Todo marchaba de maravilla hasta una tarde cuando preparaba la pólvora para la festividad de los Santos Reyes. Froté muy fuerte la mezcla del carbón de pino con los demás elementos, que por ser de fácil combustión, dio un fogonazo y al tener la cabeza inclinada hacia el mortero, la cara recibió todo el impacto del fuego. Alcancé a decir: ¡me quemé!. Mi madre corrió presurosa y me cubrió la cara con su delantal. Un momento después lo retiró y emocionado le dije: veo.
La cara estaba ennegrecida. Se quemaron las pestañas, las cejas y las puntas del copete. ¡Tremendo susto para mi madre y también para mí! Todo sucedió en un instante.

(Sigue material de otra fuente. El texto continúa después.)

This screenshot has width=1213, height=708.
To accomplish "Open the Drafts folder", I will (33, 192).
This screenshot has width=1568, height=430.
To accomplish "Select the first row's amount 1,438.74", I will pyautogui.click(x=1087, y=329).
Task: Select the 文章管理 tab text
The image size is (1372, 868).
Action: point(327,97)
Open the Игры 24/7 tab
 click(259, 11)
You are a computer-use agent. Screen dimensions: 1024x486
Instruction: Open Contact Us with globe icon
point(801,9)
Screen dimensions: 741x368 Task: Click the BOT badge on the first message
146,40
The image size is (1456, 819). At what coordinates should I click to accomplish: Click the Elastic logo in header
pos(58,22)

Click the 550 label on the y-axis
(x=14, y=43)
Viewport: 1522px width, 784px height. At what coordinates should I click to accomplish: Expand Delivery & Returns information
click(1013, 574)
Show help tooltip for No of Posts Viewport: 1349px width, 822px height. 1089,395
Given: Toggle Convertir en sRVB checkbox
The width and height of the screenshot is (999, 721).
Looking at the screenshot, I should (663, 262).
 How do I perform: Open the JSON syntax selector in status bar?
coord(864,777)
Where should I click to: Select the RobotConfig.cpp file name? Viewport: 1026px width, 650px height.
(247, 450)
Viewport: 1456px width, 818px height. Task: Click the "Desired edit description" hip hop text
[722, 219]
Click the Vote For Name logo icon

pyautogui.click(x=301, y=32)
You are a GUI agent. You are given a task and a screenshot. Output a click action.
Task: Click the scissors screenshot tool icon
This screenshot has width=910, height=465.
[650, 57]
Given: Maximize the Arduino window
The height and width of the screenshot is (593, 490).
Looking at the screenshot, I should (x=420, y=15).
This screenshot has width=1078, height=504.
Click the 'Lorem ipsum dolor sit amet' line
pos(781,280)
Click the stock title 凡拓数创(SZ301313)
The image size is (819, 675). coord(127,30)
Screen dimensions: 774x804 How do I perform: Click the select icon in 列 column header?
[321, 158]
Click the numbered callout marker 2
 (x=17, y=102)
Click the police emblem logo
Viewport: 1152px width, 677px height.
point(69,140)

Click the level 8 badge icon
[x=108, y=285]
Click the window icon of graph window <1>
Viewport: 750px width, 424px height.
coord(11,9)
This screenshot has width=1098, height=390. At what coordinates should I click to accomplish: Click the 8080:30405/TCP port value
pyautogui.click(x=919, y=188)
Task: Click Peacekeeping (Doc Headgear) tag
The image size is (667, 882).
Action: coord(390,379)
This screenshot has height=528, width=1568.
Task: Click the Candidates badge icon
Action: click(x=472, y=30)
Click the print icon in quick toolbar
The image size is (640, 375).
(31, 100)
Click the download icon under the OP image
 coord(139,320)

Con agua tibia me limpió la cara y me untó una crema especial. Me vi al espejo y me sorprendí de ver otra cara diferente que asustaba a cualquiera, no muy distante de la original.
Juntamos todos los cacharos quemados y lo demás lo dejamos como que si no hubiera pasado nada. Sin embargo, había que esperar las medidas que iba a tomar mi padre cuando se informara. Así fue. Una reprimenda y dar de inmediato por terminada la hazaña. Esa misma tarde se desbarató el laboratorio. En el sitio se quemó todo el material pirotécnico y recogió el querido libro que jamás he vuelto a encontrar.
Seis meses después, padecí de una eczema en la cara que me tuvo recluido un mes. Mi hermano Julio Alberto, preparaba la crema que todas las noches me untaba mi mamá. Estaba hecha a base de zinc. Quizá por eso, mis mejillas lucen lozanas, sin arrugas aun con aires quinceañeros. Parecen dos nalguitas de niñito recién nacido. Lisas…lisas?lisas.
Tiempo después, el oculista encontró partículas de carbón en los ojos. Me sometí a un tratamiento de cauterización y fue mucho tiempo después que empecé a usar espejuelos. Por supuesto que las líneas de la cara mejoraron.
Esa travesura sucedió cuando estaba en la edad de los sueños y los desafíos. ¿Era un joven intrépido que no medía las consecuencias o un joven que se lanzaba a las grandes aventuras de la vida?